Problem >> Exact copies of all records below are needed.

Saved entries
══════════

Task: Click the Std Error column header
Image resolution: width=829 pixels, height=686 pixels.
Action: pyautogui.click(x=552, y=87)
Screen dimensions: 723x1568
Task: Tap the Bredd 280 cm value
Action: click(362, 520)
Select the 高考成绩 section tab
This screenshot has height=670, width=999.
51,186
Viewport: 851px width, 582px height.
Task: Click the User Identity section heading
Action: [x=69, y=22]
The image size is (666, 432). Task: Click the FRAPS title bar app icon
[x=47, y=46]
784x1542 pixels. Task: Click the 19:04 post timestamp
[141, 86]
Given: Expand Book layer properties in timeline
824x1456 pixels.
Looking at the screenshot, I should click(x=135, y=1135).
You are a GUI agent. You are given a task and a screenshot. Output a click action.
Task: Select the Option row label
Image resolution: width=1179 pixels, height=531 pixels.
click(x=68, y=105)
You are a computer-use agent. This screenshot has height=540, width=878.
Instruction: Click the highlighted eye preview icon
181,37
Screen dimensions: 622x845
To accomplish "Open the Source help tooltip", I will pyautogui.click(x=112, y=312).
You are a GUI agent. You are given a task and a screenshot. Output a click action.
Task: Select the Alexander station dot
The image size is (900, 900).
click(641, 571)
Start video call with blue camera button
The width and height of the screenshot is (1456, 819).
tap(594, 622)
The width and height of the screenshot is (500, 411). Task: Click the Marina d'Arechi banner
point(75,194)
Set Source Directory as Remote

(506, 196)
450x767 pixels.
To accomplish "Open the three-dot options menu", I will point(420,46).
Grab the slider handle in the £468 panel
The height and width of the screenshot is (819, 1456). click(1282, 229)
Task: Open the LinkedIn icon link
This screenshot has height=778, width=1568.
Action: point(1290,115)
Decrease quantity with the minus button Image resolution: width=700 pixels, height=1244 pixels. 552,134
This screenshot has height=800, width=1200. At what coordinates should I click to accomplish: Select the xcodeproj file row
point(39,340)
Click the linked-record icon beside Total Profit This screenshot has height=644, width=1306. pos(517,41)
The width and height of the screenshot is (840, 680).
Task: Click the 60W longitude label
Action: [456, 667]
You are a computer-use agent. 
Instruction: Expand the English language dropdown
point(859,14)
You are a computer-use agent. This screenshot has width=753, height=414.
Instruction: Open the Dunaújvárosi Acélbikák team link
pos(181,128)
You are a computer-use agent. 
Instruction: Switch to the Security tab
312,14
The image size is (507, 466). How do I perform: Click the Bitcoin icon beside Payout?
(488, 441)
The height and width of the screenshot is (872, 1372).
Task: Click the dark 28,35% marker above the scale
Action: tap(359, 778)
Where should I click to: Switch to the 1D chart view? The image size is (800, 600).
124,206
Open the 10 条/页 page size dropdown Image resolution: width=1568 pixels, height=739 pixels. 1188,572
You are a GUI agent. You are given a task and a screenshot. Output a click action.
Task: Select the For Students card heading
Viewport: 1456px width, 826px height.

══════════

Result of this task >>
Task: Click the Std Error column header
Image resolution: width=829 pixels, height=686 pixels.
Action: pyautogui.click(x=552, y=87)
Screen dimensions: 723x1568
Task: Tap the Bredd 280 cm value
Action: click(362, 520)
Select the 高考成绩 section tab
This screenshot has height=670, width=999.
51,186
Viewport: 851px width, 582px height.
Task: Click the User Identity section heading
Action: [x=69, y=22]
The image size is (666, 432). Task: Click the FRAPS title bar app icon
[x=47, y=46]
784x1542 pixels. Task: Click the 19:04 post timestamp
[141, 86]
Given: Expand Book layer properties in timeline
824x1456 pixels.
Looking at the screenshot, I should click(x=135, y=1135).
You are a GUI agent. You are given a task and a screenshot. Output a click action.
Task: Select the Option row label
Image resolution: width=1179 pixels, height=531 pixels.
click(x=68, y=105)
You are a computer-use agent. This screenshot has height=540, width=878.
Instruction: Click the highlighted eye preview icon
181,37
Screen dimensions: 622x845
To accomplish "Open the Source help tooltip", I will pyautogui.click(x=112, y=312).
You are a GUI agent. You are given a task and a screenshot. Output a click action.
Task: Select the Alexander station dot
The image size is (900, 900).
click(641, 571)
Start video call with blue camera button
The width and height of the screenshot is (1456, 819).
tap(594, 622)
The width and height of the screenshot is (500, 411). Task: Click the Marina d'Arechi banner
point(75,194)
Set Source Directory as Remote

(506, 196)
450x767 pixels.
To accomplish "Open the three-dot options menu", I will point(420,46).
Grab the slider handle in the £468 panel
The height and width of the screenshot is (819, 1456). click(1282, 229)
Task: Open the LinkedIn icon link
This screenshot has height=778, width=1568.
Action: point(1290,115)
Decrease quantity with the minus button Image resolution: width=700 pixels, height=1244 pixels. 552,134
This screenshot has height=800, width=1200. At what coordinates should I click to accomplish: Select the xcodeproj file row
point(39,340)
Click the linked-record icon beside Total Profit This screenshot has height=644, width=1306. pos(517,41)
The width and height of the screenshot is (840, 680).
Task: Click the 60W longitude label
Action: [456, 667]
You are a computer-use agent. 
Instruction: Expand the English language dropdown
point(859,14)
You are a computer-use agent. This screenshot has width=753, height=414.
Instruction: Open the Dunaújvárosi Acélbikák team link
pos(181,128)
You are a computer-use agent. 
Instruction: Switch to the Security tab
312,14
The image size is (507, 466). How do I perform: Click the Bitcoin icon beside Payout?
(488, 441)
The height and width of the screenshot is (872, 1372).
Task: Click the dark 28,35% marker above the scale
Action: tap(359, 778)
Where should I click to: Switch to the 1D chart view? The image size is (800, 600).
124,206
Open the 10 条/页 page size dropdown Image resolution: width=1568 pixels, height=739 pixels. 1188,572
You are a GUI agent. You are given a task and a screenshot. Output a click action.
Task: Select the For Students card heading
Viewport: 1456px width, 826px height.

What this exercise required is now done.